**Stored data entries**
---
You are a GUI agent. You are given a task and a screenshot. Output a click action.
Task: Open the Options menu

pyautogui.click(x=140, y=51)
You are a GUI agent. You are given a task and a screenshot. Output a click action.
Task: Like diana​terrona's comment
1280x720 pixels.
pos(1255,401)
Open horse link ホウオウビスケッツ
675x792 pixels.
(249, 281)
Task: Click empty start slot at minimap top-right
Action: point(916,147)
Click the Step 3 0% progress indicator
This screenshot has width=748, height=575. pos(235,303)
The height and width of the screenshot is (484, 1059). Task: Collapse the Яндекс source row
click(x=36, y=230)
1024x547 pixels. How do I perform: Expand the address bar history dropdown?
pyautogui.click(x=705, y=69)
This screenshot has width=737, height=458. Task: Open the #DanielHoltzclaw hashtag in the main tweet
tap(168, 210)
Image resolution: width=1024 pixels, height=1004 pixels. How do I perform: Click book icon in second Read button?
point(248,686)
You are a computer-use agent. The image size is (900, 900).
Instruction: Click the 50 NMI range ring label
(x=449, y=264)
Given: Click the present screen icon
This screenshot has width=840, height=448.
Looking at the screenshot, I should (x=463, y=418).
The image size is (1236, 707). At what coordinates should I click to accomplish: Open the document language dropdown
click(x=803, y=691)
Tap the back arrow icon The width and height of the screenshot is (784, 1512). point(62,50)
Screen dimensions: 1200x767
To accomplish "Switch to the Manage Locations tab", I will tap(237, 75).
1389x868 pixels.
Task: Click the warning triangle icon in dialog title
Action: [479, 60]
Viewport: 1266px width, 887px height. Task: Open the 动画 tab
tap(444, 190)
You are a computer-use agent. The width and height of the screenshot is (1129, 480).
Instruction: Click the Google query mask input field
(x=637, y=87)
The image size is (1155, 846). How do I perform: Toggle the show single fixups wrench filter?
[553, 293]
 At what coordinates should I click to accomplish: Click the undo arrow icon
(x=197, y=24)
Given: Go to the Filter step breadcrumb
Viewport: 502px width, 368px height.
---
**Aim of the exercise**
Report each line of the data in which "agent" occurs.

**Reply to the task**
You are a GUI agent. You are given a task and a screenshot. Output a click action.
You are a GUI agent. You are given a task and a screenshot. Output a click action.
You are a computer-use agent. The image size is (900, 900).
You are a computer-use agent. The width and height of the screenshot is (1129, 480).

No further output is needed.